Companies today struggle to find sufficiently skilled and affordable analysts to handle the onslaught. Analysts also face a formidable challenge: They must constantly update their skills through research and be able to apply them precisely and quickly. Security is, perhaps, the fastest moving area in IT today. Even if money were no object, there are just too few professionals. It makes sense, then, to address this with a solution that can easily handle the quantities of data involved.

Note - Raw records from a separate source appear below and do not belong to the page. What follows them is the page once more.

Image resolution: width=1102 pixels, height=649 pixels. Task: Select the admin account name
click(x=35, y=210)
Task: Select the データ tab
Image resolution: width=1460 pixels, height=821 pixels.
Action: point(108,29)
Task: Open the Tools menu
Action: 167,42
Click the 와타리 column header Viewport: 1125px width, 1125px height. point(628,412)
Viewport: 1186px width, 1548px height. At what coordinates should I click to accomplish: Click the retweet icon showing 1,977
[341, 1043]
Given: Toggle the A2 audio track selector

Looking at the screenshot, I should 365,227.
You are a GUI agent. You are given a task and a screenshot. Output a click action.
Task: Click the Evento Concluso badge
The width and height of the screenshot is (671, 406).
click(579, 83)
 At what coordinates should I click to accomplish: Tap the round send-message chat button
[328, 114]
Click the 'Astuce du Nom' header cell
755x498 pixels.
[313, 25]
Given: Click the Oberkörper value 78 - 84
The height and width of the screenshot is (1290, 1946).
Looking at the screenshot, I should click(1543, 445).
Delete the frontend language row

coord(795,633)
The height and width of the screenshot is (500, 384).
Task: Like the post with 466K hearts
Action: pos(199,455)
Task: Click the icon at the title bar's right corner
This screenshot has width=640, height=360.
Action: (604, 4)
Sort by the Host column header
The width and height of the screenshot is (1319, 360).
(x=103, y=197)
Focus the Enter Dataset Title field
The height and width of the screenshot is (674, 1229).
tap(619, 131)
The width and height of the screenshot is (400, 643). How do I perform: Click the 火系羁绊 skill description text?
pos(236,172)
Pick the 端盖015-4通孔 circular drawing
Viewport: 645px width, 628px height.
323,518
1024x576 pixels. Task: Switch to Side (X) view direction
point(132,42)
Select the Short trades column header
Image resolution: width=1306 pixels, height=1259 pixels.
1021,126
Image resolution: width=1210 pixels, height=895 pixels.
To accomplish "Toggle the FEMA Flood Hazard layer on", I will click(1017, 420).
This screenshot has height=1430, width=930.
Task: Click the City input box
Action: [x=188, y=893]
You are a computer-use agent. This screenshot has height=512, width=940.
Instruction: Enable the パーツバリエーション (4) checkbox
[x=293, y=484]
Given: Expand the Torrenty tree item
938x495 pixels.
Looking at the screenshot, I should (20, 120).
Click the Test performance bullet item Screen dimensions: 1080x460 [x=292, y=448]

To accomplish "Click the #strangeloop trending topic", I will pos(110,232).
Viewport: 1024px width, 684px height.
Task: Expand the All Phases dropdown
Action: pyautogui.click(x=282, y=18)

Watson essentially develops hypotheses about what is happening from the data it sees and then uses statistical techniques to prove or disprove them. The technical detail is fascinating, and the IBM Journal of Research and Development (Volume 56, Number 3.4) provides ample reading in this area. The idea of hypothesis testing machines is not new — in fact, it was the prevailing approach to expert systems as far back as the 1970s.

Watson in Action

The beta program for QRadar Adviser with Watson offered a taste of what it can achieve. It has already proven its worth in a live customer environment. However, Watson is a self-learning system. What it has learned so far is not all the knowledge that will ever exist. It will keep learning and refining both its corpus of knowledge and how that knowledge relates to the real world. This leads us to an enticing thought: What will Watson be able to do in the future? Is there a reasonable way we can imagine that?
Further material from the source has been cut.